### AIM OF THE EXERCISE
Could you set down the lines below, from the one containing "Given: Click the scroll-to-top arrow button" through the final line, exactly as written?

--- DATA UNDER STUDY ---

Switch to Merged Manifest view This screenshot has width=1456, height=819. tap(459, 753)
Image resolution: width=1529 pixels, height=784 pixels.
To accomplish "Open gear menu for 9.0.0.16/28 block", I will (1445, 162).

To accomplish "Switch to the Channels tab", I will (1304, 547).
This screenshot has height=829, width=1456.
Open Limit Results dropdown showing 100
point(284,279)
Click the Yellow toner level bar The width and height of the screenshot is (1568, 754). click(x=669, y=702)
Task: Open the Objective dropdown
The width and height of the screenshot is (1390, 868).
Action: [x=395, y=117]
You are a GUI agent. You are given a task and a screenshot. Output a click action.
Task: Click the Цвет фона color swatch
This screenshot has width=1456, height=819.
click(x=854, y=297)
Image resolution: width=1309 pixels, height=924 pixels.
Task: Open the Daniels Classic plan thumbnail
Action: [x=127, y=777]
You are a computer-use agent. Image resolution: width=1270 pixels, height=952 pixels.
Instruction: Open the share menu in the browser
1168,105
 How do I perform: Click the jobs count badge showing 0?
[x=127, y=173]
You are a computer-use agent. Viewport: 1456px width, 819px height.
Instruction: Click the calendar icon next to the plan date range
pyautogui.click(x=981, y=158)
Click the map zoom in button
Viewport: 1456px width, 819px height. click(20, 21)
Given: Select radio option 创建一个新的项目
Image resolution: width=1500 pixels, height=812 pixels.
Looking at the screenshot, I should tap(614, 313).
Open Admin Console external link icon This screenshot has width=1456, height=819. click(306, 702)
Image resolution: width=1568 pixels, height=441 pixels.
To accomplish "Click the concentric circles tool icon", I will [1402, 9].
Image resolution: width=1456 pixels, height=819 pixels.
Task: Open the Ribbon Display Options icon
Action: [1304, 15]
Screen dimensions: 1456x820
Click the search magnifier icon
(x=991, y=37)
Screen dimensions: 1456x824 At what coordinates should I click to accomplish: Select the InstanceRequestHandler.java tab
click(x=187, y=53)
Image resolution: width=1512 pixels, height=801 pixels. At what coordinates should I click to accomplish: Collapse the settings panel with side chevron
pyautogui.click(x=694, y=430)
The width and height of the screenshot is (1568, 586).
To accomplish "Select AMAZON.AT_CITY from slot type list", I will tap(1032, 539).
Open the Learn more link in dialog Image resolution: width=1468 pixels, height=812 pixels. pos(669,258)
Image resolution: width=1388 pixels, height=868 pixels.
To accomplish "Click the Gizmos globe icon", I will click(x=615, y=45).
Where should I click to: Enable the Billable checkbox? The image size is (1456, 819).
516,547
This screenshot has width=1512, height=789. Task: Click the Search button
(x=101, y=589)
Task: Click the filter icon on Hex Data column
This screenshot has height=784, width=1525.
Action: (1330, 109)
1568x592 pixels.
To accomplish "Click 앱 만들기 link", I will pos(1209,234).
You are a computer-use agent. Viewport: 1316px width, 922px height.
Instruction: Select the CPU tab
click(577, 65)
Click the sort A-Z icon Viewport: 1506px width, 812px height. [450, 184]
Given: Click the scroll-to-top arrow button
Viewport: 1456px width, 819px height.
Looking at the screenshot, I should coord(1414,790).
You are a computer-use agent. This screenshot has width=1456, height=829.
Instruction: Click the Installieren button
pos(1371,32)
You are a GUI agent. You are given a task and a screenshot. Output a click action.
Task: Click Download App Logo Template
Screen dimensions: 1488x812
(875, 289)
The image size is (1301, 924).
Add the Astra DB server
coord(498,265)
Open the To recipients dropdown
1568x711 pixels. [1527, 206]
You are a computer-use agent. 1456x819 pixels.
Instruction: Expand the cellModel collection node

---

### EXERCISE ANSWER
Given: Click the scroll-to-top arrow button
Viewport: 1456px width, 819px height.
Looking at the screenshot, I should coord(1414,790).
You are a computer-use agent. This screenshot has width=1456, height=829.
Instruction: Click the Installieren button
pos(1371,32)
You are a GUI agent. You are given a task and a screenshot. Output a click action.
Task: Click Download App Logo Template
Screen dimensions: 1488x812
(875, 289)
The image size is (1301, 924).
Add the Astra DB server
coord(498,265)
Open the To recipients dropdown
1568x711 pixels. [1527, 206]
You are a computer-use agent. 1456x819 pixels.
Instruction: Expand the cellModel collection node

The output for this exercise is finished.